The uncertainties were quantified. All analyzed parameters were expressed as a mean value from technical and biological repetitions ± average deviation. Scale reading uncertainty was also calculated for the using equipment: the laboratory balance (± 0.0001) and the Tecan Infinite M200 Microplate reader (± 0.0001).

Lack of positive controls for the tested biomarkers in honey bees (Hsp70 and defensin) or the chosen methodology of testing parameters (e.g., AChE and GST activity expressed as a continuous change in the absorbance) is the main problem. The standard curve was used to calculate concentration (total protein) and antioxidant capacity (TAC). The bovine serum albumin (BSA) series solution as a protein standard to the curve creation in the range of 0–1000 ug/ml was used.

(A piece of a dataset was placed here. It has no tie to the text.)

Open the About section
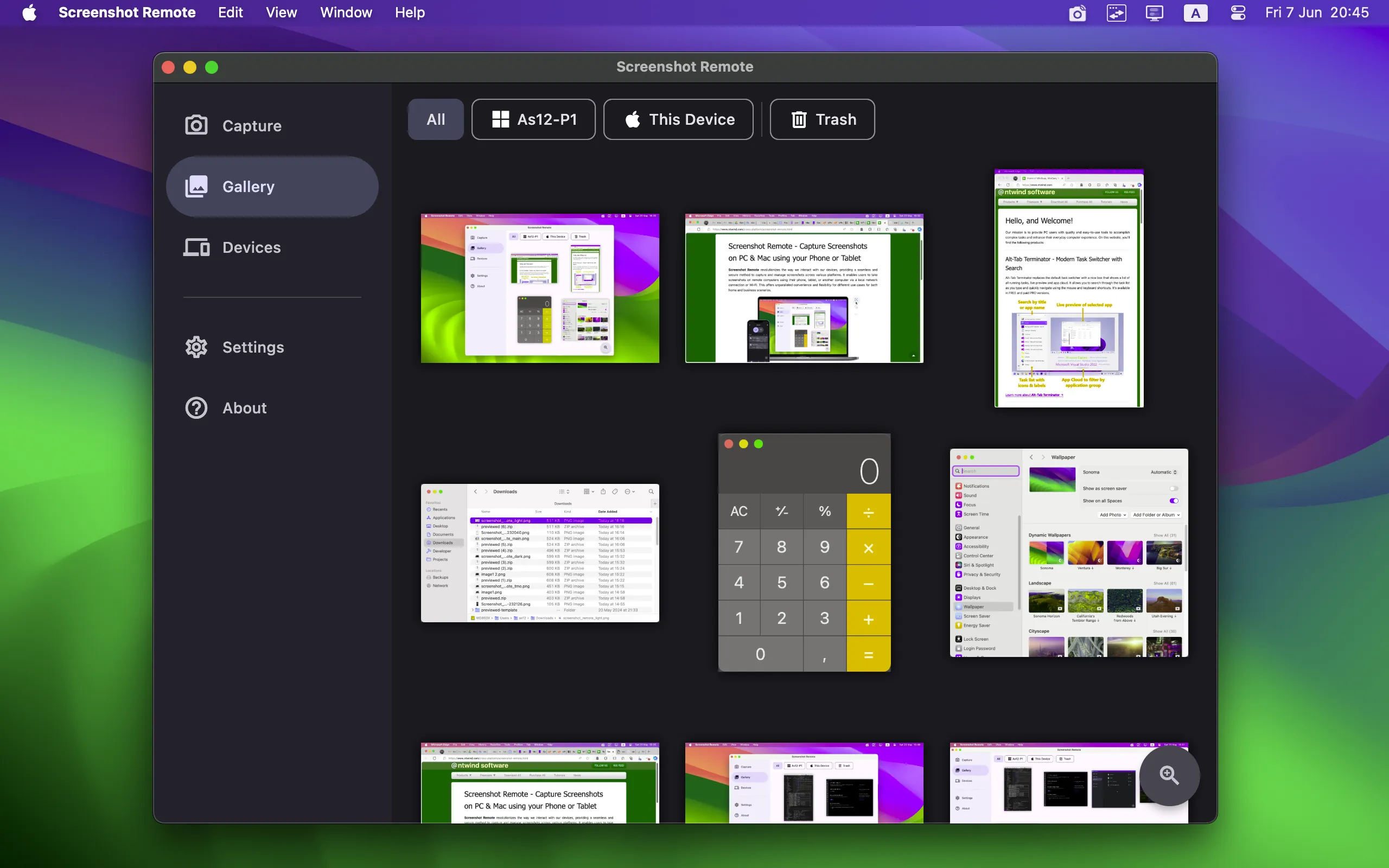 [x=244, y=407]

Series of the Trolox solutions in the range of 0–20 μmol was used to express the antioxidant capacity of tested tissues/organs. The linear calibration and the coefficient of determination (r2) were analyzed. A value of r2 greater than 0.99 was considered satisfactory. The determination of Hsp70 and defensin levels were based on the total protein concentration based on the standard curve.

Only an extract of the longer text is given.